Tom sonrió y sus ojos se estiraron en una curva adorable. Luego de unos minutos ya no pudo ver a Tom a la distancia. Se atusó el cabello y se acomodó la ropa antes de entrar a la farmacia. Una mujer entrada en años y con el rostro con las secuelas inconfundibles de las intervenciones quirúrgicas mal acabadas le atendió.

—Buenas noches, necesito una caja de Duloxetina, por favor.
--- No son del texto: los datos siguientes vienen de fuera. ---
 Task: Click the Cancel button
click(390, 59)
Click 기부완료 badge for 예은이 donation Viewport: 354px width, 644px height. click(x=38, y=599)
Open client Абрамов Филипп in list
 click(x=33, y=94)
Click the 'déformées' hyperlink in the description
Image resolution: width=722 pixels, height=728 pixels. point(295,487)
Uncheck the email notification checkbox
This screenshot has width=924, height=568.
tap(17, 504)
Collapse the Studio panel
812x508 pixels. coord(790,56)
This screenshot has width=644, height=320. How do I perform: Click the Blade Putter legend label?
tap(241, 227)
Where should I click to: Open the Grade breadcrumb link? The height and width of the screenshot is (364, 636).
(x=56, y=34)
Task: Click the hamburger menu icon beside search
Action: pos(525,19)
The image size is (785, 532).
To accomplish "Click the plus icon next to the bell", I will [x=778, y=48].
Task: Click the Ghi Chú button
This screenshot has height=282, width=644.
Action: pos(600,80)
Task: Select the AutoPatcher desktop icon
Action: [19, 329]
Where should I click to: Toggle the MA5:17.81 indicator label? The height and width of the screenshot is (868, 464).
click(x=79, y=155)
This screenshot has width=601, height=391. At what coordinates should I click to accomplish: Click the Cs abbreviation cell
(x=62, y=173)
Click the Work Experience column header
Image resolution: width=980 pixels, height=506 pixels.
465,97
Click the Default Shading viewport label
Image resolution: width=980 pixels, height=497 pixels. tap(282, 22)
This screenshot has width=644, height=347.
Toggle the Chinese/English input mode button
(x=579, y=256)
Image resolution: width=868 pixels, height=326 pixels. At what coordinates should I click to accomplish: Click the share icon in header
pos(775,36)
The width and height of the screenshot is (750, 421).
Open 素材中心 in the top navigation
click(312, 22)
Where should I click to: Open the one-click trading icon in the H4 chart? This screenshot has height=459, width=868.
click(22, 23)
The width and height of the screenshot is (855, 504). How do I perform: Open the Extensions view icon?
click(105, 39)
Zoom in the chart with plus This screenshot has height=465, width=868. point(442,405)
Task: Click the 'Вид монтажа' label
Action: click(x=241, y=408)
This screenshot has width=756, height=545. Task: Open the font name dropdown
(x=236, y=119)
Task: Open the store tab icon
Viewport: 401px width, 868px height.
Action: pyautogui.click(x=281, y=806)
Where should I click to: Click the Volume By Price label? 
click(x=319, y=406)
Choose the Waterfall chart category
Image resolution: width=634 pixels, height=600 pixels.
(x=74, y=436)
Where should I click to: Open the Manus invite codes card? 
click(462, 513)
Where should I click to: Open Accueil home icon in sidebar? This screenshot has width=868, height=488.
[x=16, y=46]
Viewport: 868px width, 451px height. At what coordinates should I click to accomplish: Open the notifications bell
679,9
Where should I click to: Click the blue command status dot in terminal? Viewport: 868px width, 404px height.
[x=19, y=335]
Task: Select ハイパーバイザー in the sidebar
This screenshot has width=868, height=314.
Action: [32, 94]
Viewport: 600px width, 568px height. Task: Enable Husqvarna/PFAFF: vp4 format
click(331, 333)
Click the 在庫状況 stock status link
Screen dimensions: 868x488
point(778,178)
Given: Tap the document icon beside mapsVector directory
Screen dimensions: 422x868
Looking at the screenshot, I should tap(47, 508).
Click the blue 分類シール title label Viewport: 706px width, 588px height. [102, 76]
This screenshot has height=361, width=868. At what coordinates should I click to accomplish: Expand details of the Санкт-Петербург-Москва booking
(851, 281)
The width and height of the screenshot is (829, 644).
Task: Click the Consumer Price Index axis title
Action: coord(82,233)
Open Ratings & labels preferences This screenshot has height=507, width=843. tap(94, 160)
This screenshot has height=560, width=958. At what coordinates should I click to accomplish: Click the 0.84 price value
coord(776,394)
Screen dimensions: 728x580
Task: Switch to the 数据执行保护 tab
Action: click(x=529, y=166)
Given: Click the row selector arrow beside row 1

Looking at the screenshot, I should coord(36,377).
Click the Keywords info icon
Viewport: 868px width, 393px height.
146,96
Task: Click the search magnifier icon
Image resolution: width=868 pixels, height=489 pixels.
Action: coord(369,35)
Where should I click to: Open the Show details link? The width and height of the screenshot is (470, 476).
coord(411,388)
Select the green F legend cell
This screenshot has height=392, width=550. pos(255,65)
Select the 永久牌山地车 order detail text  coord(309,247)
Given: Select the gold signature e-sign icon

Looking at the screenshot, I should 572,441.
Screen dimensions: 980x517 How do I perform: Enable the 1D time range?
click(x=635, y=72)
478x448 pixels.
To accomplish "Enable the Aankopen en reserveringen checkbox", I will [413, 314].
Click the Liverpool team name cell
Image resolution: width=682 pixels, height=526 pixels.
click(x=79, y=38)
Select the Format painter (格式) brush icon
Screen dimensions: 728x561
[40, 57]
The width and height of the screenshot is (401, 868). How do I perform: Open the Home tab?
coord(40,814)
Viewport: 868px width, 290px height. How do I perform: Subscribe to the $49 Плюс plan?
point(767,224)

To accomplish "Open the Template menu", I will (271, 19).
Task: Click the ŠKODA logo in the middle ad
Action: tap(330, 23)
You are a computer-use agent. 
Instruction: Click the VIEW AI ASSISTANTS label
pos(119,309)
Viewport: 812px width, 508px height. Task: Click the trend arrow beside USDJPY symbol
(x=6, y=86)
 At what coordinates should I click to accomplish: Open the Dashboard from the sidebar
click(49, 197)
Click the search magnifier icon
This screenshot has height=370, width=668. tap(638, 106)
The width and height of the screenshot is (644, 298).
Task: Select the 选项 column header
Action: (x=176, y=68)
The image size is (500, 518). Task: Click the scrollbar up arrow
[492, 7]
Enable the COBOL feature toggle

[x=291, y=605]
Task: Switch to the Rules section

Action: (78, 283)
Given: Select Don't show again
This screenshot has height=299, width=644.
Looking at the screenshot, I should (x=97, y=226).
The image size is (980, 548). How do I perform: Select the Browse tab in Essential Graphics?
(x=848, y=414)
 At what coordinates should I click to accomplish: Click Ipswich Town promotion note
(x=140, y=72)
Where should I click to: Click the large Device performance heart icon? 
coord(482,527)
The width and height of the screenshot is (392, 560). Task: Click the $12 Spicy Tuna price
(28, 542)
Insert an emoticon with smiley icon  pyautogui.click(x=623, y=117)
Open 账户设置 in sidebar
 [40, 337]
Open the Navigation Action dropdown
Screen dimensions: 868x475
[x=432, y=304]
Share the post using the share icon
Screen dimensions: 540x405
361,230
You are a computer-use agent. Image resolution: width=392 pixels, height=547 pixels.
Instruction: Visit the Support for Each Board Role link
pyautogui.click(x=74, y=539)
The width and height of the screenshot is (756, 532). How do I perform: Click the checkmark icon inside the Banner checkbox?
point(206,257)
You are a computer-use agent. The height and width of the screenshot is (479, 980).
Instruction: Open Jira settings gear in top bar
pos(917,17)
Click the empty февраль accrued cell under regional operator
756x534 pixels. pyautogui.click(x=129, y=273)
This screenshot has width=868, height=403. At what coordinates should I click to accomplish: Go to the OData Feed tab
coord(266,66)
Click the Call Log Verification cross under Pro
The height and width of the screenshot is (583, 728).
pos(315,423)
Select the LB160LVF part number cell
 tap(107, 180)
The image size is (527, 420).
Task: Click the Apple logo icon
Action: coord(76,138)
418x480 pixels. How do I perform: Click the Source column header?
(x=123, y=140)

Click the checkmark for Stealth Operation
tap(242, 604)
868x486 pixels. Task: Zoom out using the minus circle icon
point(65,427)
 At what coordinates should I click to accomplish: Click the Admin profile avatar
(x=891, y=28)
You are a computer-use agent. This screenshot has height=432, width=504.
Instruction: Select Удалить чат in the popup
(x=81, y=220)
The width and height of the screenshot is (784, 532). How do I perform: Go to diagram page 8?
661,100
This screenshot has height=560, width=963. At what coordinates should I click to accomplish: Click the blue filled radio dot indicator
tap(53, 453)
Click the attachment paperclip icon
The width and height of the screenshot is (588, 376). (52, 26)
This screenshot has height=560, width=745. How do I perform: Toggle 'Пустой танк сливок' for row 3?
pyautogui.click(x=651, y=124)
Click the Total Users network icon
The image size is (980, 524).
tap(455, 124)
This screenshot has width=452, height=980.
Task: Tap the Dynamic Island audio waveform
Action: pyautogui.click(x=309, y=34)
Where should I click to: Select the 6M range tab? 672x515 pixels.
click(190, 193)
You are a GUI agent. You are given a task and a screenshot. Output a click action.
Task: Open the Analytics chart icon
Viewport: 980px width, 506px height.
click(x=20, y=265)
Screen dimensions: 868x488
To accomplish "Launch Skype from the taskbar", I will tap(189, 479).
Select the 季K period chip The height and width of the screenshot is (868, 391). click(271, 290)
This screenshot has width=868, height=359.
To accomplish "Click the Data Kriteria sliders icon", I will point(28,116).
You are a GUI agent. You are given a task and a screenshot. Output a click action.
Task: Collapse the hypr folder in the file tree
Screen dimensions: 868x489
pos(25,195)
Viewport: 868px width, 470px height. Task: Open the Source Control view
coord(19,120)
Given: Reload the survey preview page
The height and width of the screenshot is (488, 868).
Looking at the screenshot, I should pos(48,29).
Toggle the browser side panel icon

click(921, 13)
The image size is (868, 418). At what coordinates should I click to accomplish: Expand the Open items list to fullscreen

La mujer le observó con una expresión malhumorada. Eugene cayó en la cuenta y sacó la receta, dejándola sobre el cristal del mostrador. La mujer se levantó como pudo y arrastró los pies a uno de los muebles del cual sacó la caja. Eugene pagó y estando a punto de irse, la mujer lo detuvo.

—Chico, la receta.

Él la recogió y la echó en la mochila dando las gracias, ella asintió sin prestar atención. Su camino a casa fue largo e introspectivo. Miró la caja y en un arrebato sacó una cápsula tragándosela con la garganta seca, de forma que le raspó dolorosamente cuando se atascó. Carl había dejado la puerta entreabierta y dormía en el sillón. La televisión estaba prendida, por lo que se acercó a apagarla. Pero un intenso hedor le obligó a cubrirse la boca. Junto a su padre había una cubeta chorreada de vómito ensangrentado. Había un cenicero con una caja de cigarros vacía. Eugene tomó un mantel, limpió su rostro y barba que había atrapado la suciedad de los charcos de saliva y bilis secretados encima de un cojín. Le quiso despertar, pero al final solo dejó la caja a su lado, retirándose a la habitación. Escarbó en la bolsa que Sonia le había dado y sacó una manzana que se devoró a mordiscos. Luego de comer se le vino a la cabeza que no la había lavado y sintió que el estómago se le revolvía de solo pensarlo. Empezó a tener un repentino sueño y un dolor que le martillaba desde adentro hacia afuera como si algo dentro de él estuviese brotando.

Quedó tan abismalmente dormido que no sintió el teléfono sonar en la sala. Carl, que estaba al lado, se removió de golpe, asustado.

—Diga —contestó preso del mareo y las náuseas, su voz salió ronca.

—¿Carl? —dijeron a través de la línea y él se quedó inmóvil—, hasta que por fin contestas mis llamadas.